-- START MATERIAL FOR THIS TASK --
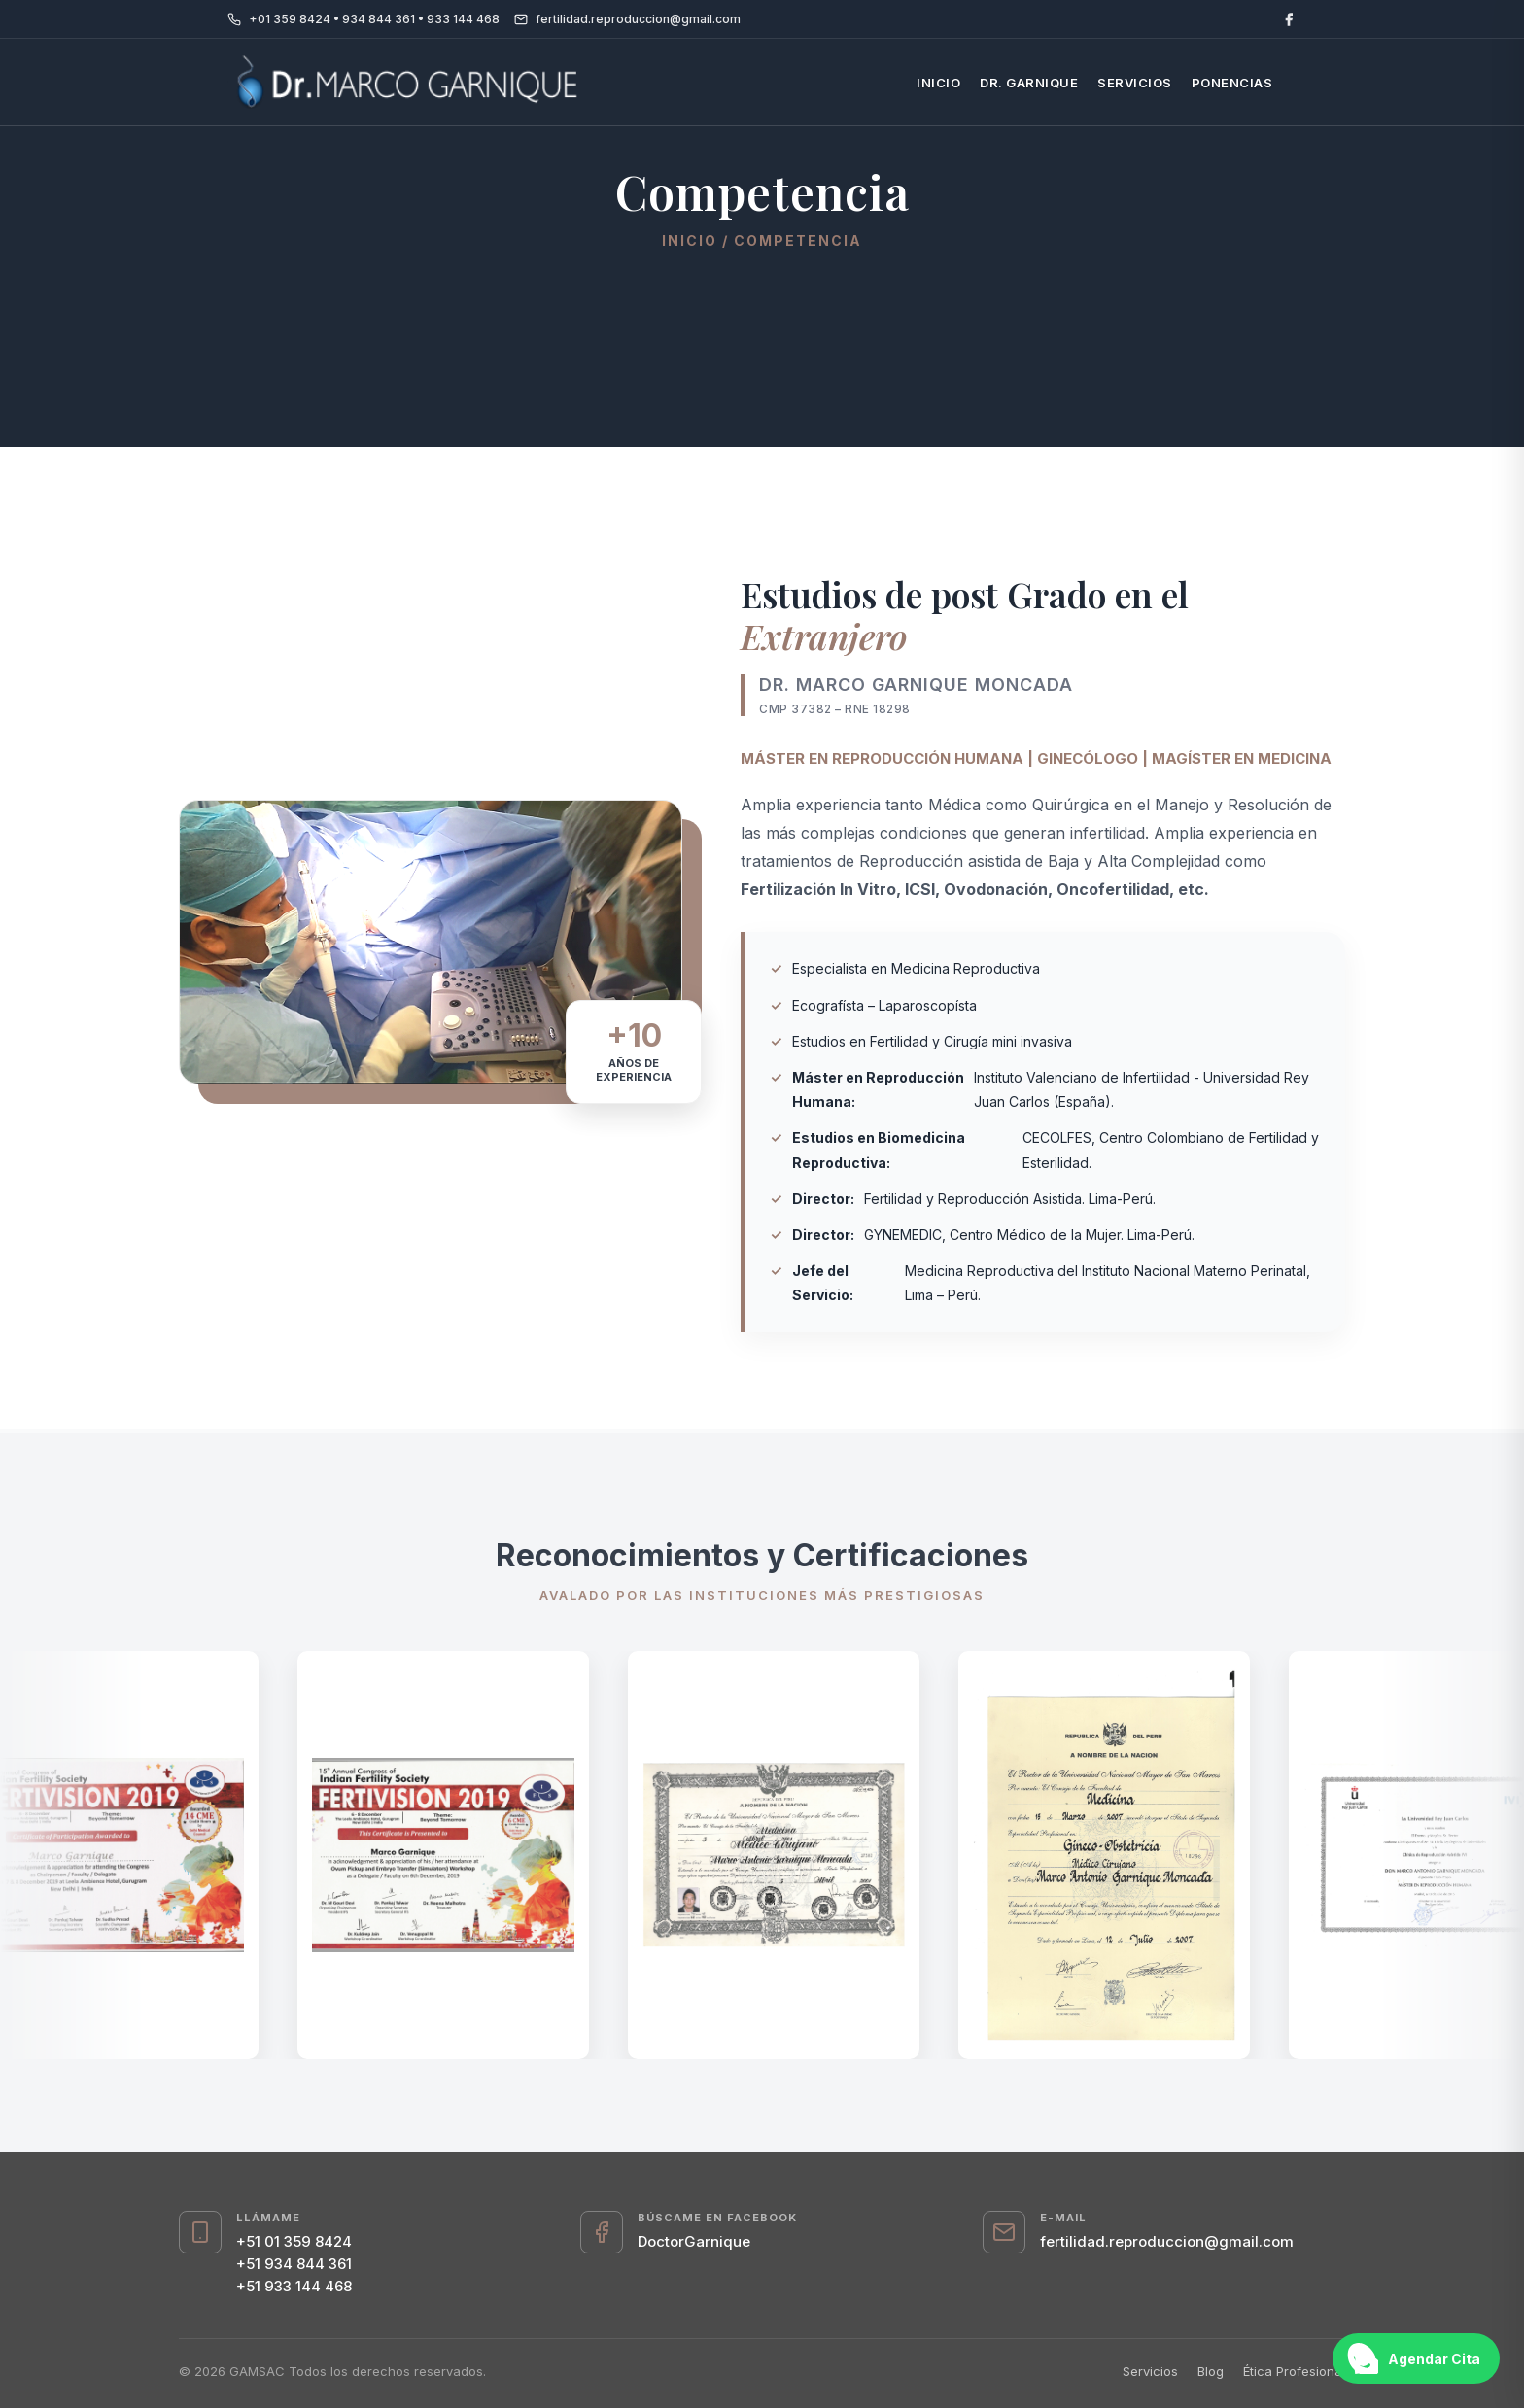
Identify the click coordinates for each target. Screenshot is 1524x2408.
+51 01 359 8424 (294, 2241)
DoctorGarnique (694, 2241)
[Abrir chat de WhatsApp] (1416, 2358)
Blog (1210, 2371)
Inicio (938, 82)
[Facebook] (1289, 19)
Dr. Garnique (1029, 82)
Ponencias (1232, 82)
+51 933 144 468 (294, 2286)
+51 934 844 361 (294, 2263)
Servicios (1134, 82)
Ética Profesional (1294, 2371)
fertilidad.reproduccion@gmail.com (1167, 2241)
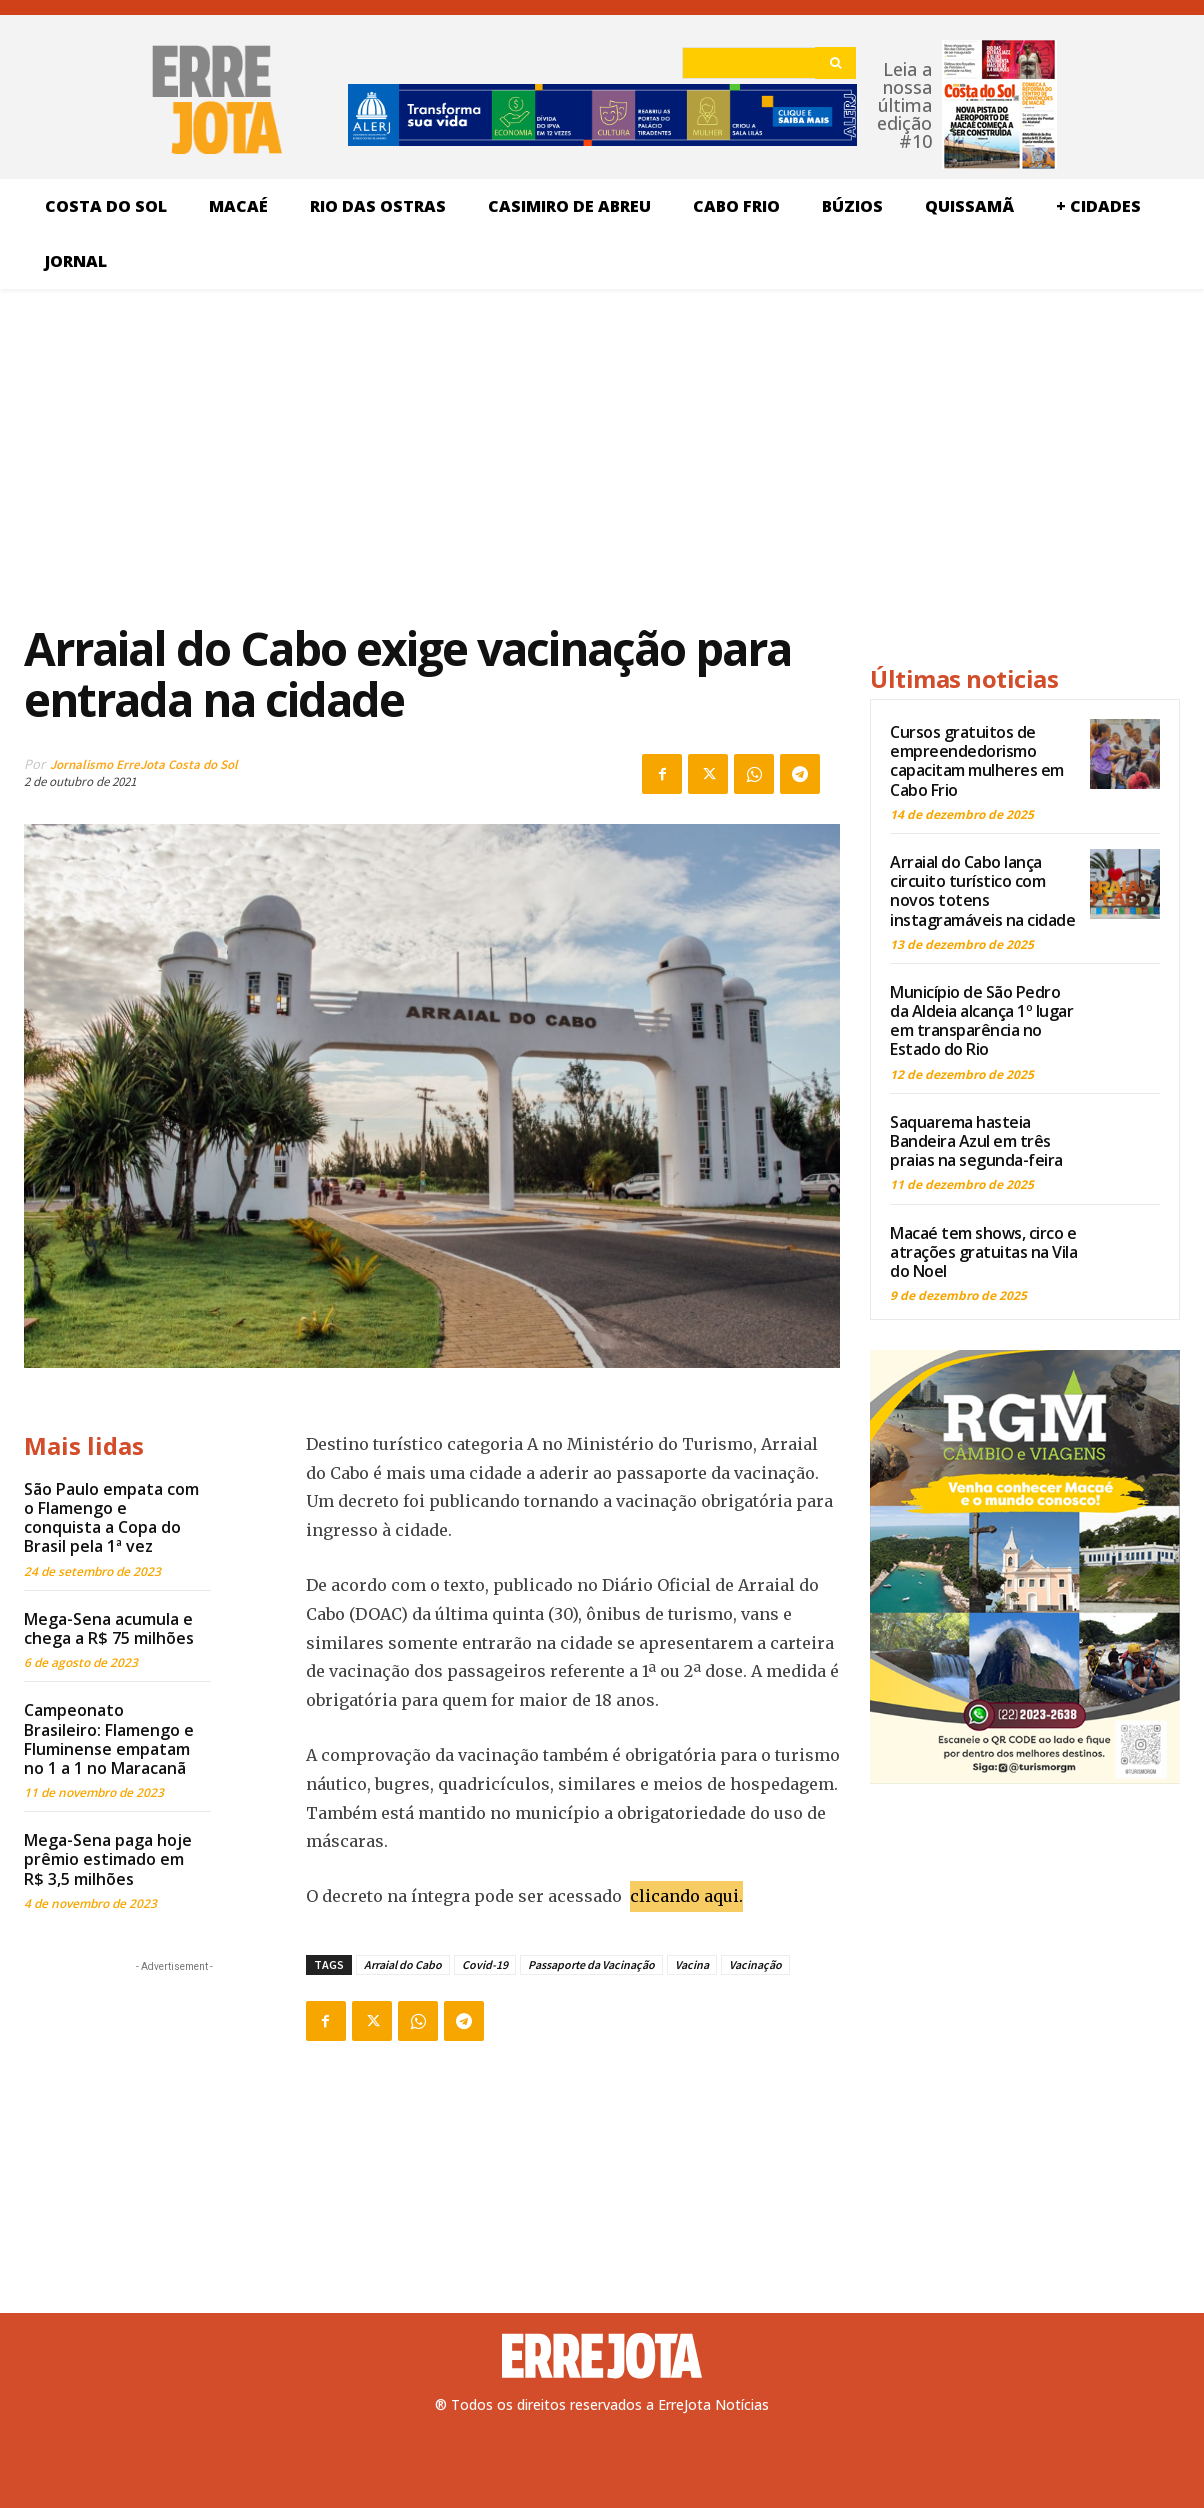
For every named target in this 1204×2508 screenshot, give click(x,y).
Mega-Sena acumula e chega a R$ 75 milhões (109, 1628)
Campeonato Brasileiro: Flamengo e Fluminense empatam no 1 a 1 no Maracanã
-- END MATERIAL FOR THIS TASK --
Rewrite all of the rows above, requests included, multiplying every coordinate in the answers by 2.05 and rounding each result to a whole number, with halves rounded up. Leave the pictures out of your answer.

Identify the click coordinates for each target. Screenshot is 1524x2408.
+51 01 359 8424 (603, 4594)
DoctorGarnique (1423, 4594)
[Abrir chat de WhatsApp] (2903, 4834)
Blog (2481, 4861)
Inicio (1923, 168)
[Facebook] (2642, 39)
Dr. Garnique (2109, 168)
Ponencias (2526, 168)
+51 933 144 468 (603, 4686)
+51 934 844 361 (603, 4639)
Servicios (2325, 168)
Ética Profesional (2653, 4861)
fertilidad.reproduccion@gmail.com (2392, 4594)
For every named target in this 1204×2508 screenshot, give click(x,y).
Mega-Sena acumula e chega a R$ 75 milhões (223, 3337)
Campeonato Brasileiro: Flamengo e Fluminense empatam no 1 a 1 no Maracanã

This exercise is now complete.